TEXT BLOCK
+ + + +

When a vertex becomes an S-vertex, it is added to a queue.
The search procedure considers these vertices one-by-one and tries to use them to
either grow the alternating tree (thus adding new vertices to the queue),
or discover an augmenting path or a new blossom.

The search for an augmenting path proceeds as follows:

 - Mark all top-level blossoms as _unlabeled_.
 - Initialize an empty queue _Q_.
 - Assign label S to all top-level blossoms that contain an unmatched vertex.
   Add all vertices inside such blossoms to _Q_.
 - Repeat until _Q_ is empty:
     - Take a vertex _x_ from _Q_.
     - Scan all _tight_ edges _(x, y, w)_ that are incident on vertex _x_.
         - Find the top-level blossom _B(x)_ that contains vertex _x_
           and the top-level blossom _B(y)_ that contains vertex _y_.
         - If _B(x)_ and _B(y)_ are the same blossom, ignore this edge.
           (It is an internal edge in the blossom.)
         - Otherwise, if blossom _B(y)_ is unlabeled, assign label T to it.
           The base vertex of _B(y)_ is matched (otherwise _B(y)_ would have label S).
           Find the vertex _t_ which is matched to the base vertex of _B(y)_ and find
           its top-level blossom _B(t)_ (this blossom is still unlabeled).
           Assign label S to blossom _B(t)_, and add all vertices inside _B(t)_ to _Q_.
         - Otherwise, if blossom _B(y)_ has label T, ignore this edge.
         - Otherwise, if blossom _B(y)_ has label S, there are two scenarios:
             - Either _B(x)_ and _B(y)_ are part of the same alternating tree.
               In that case, we have discovered an odd-length alternating cycle.
               Shrink the cycle into a blossom and assign label S to it.
               Add all vertices inside its T-labeled sub-blossoms to _Q_.
               (Vertices inside S-labeled sub-blossoms have already been added to _Q_
               and must not be added again.)
               Continue the search for an augmenting path.
             - Otherwise, if _B(x)_ and _B(y)_ are part of different alternating trees,
               we have found an augmenting path between the roots of those trees.
               End the search and return the augmenting path.
 - If _Q_ becomes empty before an augmenting path has been found,
   it means that no augmenting path exists (which consists of only tight edges).

For each top-level blossom, we keep track of its label as well as the edge through
which it obtained its label (attaching it to the alternating tree).
These edges are needed to trace back through the alternating tree to construct
a blossom or an alternating path.

When an edge between S-blossoms is discovered, it is handled as follows:

 - The two top-level blossoms are _B(x)_ and _B(y)_, both labeled S.
 - Trace up through the alternating trees from _B(x)_ and _B(y)_ towards the root.
 - If the blossoms are part of the same alternating tree, the tracing process
   eventually reaches a lowest common ancestor of _B(x)_ and _B(y)_.
   In that case a new blossom must be created.
   Its alternating cycle starts at the common ancestor, follows the path through
   the alternating tree down to _B(x)_, then via the scanned edge to _B(y)_,
   then through the alternating tree up to the common ancestor.
   (Note it is possible that either _B(x)_ or _B(y)_ is itself the lowest common ancestor.)
 - Otherwise, the blossoms are in different trees.
   The tracing process will eventually reach the roots of both trees.
   At that point we have traced out an augmenting path between the two roots.

Note that the matching algorithm uses two different types of tree data structures.
These two types of trees are separate concepts.

+ + + +

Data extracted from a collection
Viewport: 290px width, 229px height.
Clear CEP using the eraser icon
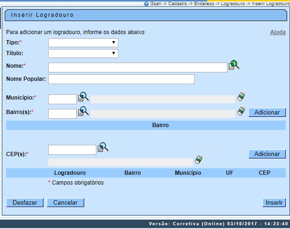pyautogui.click(x=199, y=160)
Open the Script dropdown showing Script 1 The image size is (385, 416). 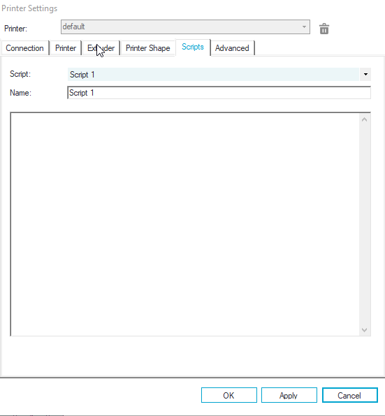tap(219, 74)
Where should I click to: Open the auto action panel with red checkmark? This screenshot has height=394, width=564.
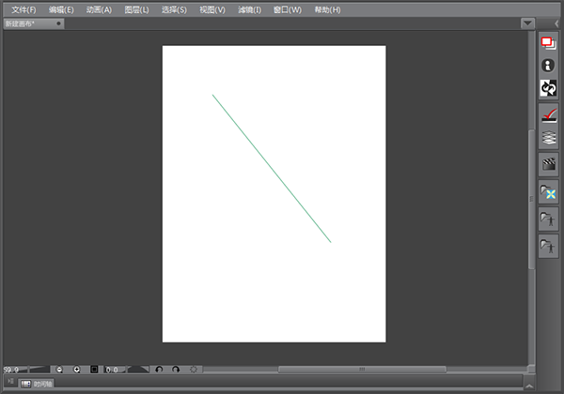tap(549, 114)
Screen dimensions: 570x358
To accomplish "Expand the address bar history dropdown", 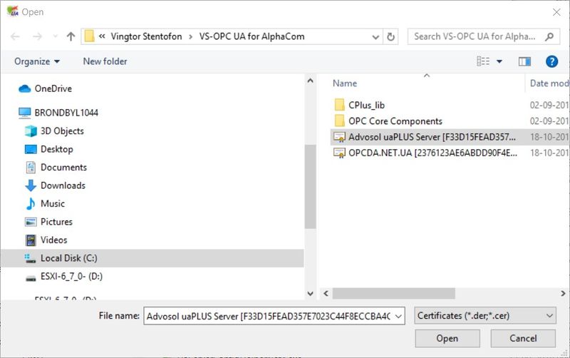I will (375, 36).
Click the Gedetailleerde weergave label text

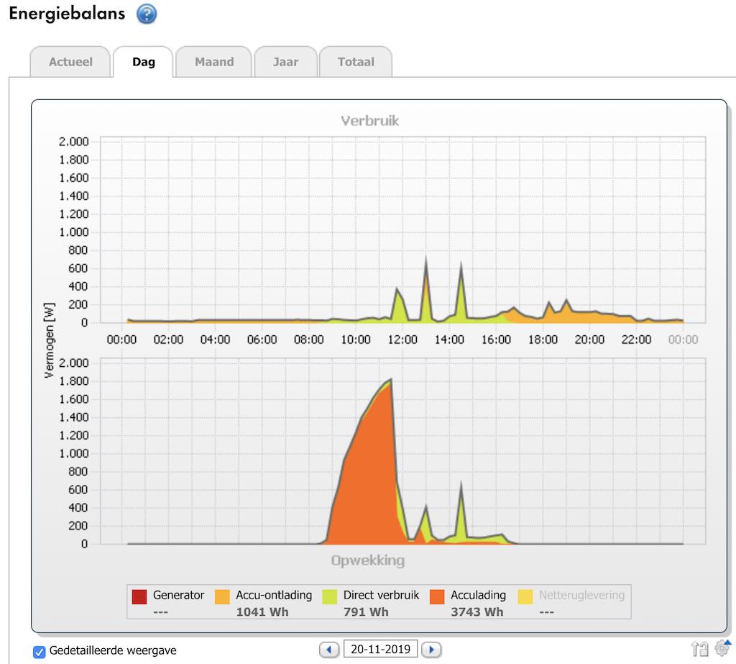(x=113, y=651)
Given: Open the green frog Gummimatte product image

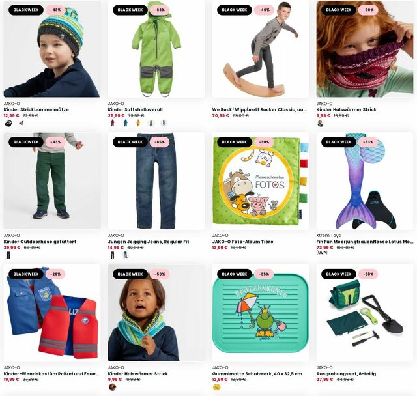Looking at the screenshot, I should 261,313.
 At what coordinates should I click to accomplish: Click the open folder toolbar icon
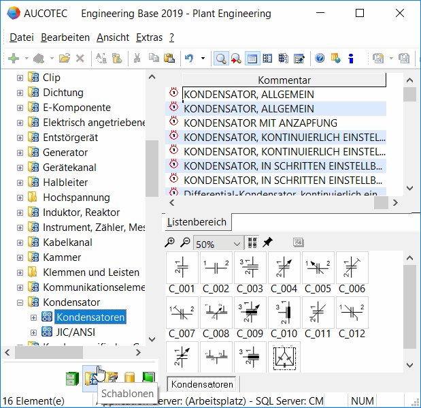point(65,59)
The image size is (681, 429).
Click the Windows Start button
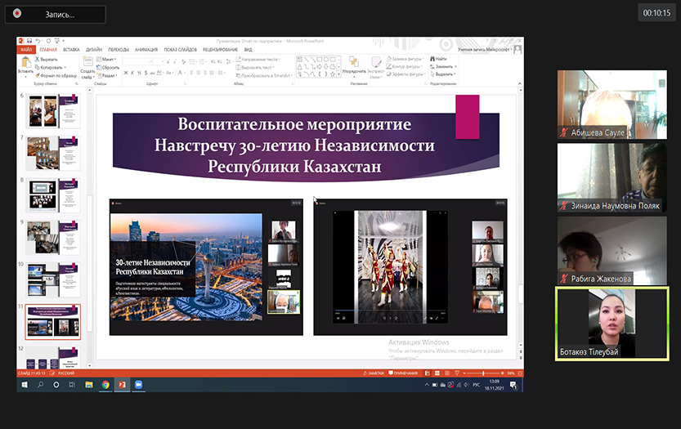pos(24,384)
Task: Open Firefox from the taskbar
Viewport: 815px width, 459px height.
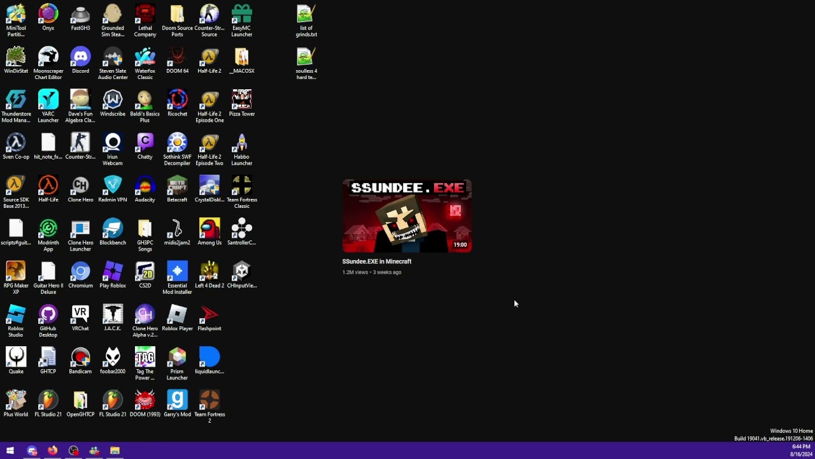Action: click(52, 451)
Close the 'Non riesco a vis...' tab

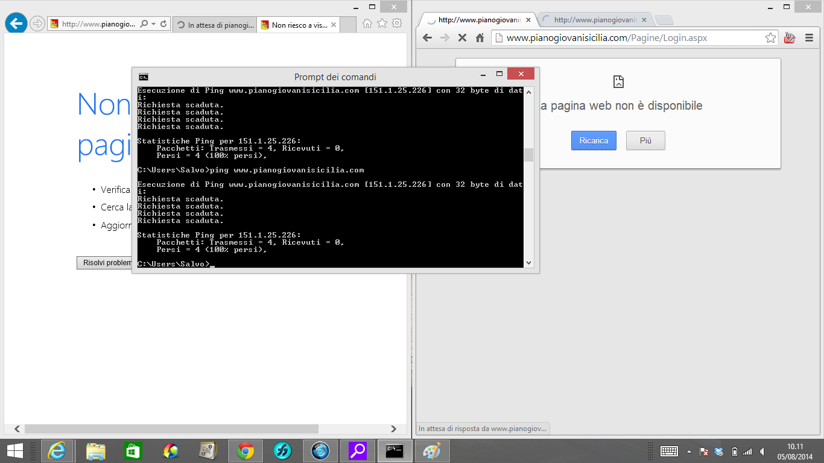(334, 25)
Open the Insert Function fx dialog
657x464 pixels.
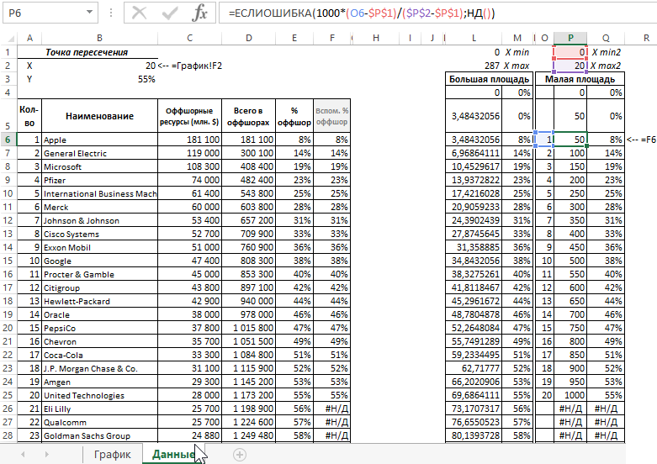pos(199,14)
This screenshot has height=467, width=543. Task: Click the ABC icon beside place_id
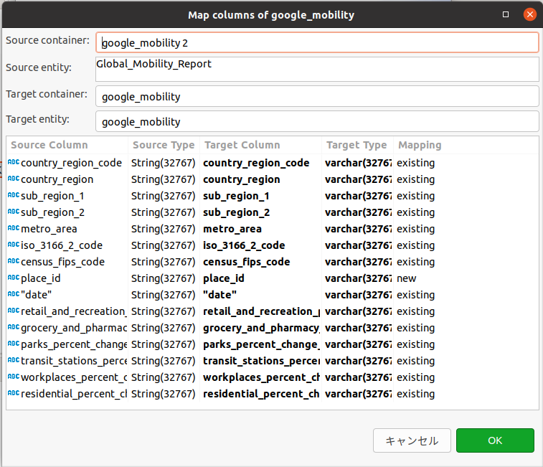coord(14,278)
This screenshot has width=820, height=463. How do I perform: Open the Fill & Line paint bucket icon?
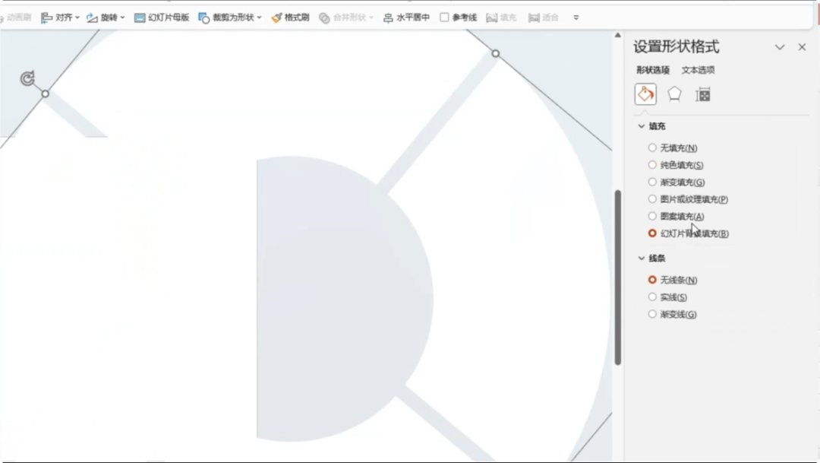pyautogui.click(x=645, y=94)
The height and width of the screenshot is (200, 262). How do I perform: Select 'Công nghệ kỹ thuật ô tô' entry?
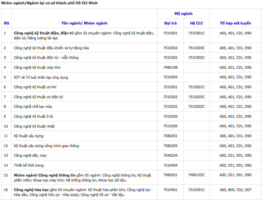pyautogui.click(x=33, y=116)
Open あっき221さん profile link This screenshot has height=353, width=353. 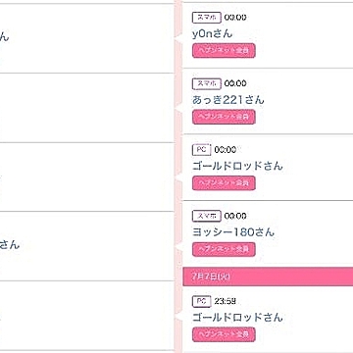227,100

+ + + +

TASKS TO COMPLETE
A. In the text on the augmenting-path search, what is done with an edge when blossom B(y) has label T?
B. In the rows, change "icon" to "symbol", starting with the line with "At what coordinates" and going on through the line with "pyautogui.click(x=33, y=116)", with everything else unchanged. Give only those lines and leave out the pictures.

SOLUTIONS PER TASK
A. The edge is ignored.

B.
 At what coordinates should I click to accomplish: Click the open folder toolbar symbol
point(65,59)
The image size is (681, 429).
Click the Windows Start button
pos(24,384)
Task: Open Firefox from the taskbar
Viewport: 815px width, 459px height.
Action: click(52, 451)
Close the 'Non riesco a vis...' tab

(334, 25)
Open the Insert Function fx dialog
657x464 pixels.
pos(199,14)
This screenshot has height=467, width=543. Task: Click the ABC symbol beside place_id
coord(14,278)
This screenshot has width=820, height=463. How do I perform: Open the Fill & Line paint bucket symbol?
pyautogui.click(x=645, y=94)
The height and width of the screenshot is (200, 262). How do I perform: Select 'Công nghệ kỹ thuật ô tô' entry?
pyautogui.click(x=33, y=116)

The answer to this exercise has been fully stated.